Hockey Fitness – The Keys to Improving Your On-Ice Performance Through Off-Ice Training

Hockey fitness is one of the most complex areas of fitness in all of sports. The number of different roles and movements that hockey players have to assume over the course of a game demands a huge amount of fitness in a highly varied number of ways. Rivalled only by skill positions in football for the fitness level required, it’s very important that hockey players focus on the game as a whole, rather than simply focusing on individual aspects and ignoring others.
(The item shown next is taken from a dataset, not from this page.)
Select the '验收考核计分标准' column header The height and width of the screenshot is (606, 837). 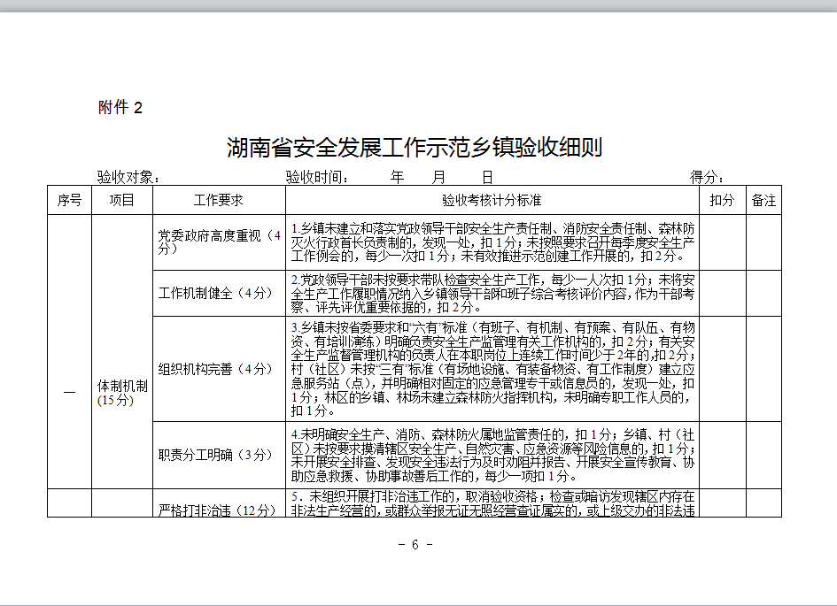[492, 201]
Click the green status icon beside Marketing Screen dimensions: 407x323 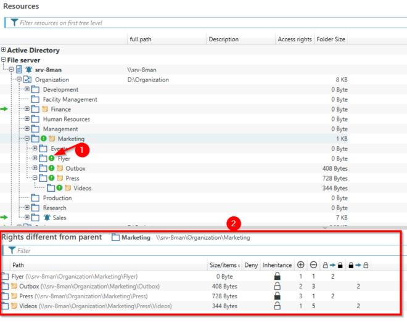click(x=44, y=139)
One of the most important areas of hockey fitness is core strength. This is common to most sports, but is especially important in hockey. Contact sports like hockey always come along with a higher risk of injury than non-contact sports, and improving core strength is one of the most important ways to help prevent injuries. The core also channels the power used for shooting, passing, checking and more.

Another important fitness area for hockey players is cardiovascular endurance. Anyone who’s been stuck on the ice for a long shift knows how tiring it can, and coming back to the bench for a couple minutes doesn’t give you much time to recharge. It’s very important to be able to maintain that pace over the course of an entire game without your output bleeding off. The best way to ensure this is to focus your cardio training on intervals that closely approximate shift times. Do 45 seconds to a minute at full blast, then bring it down for a couple of minutes.

Most importantly, focus on getting a complete workout so that you don’t accidentally ignore any aspects of your fitness training that could have an impact on your performance on the ice. The best way to do this is to consult a hockey specific trainer, or to pick up a book on hockey specific fitness plans.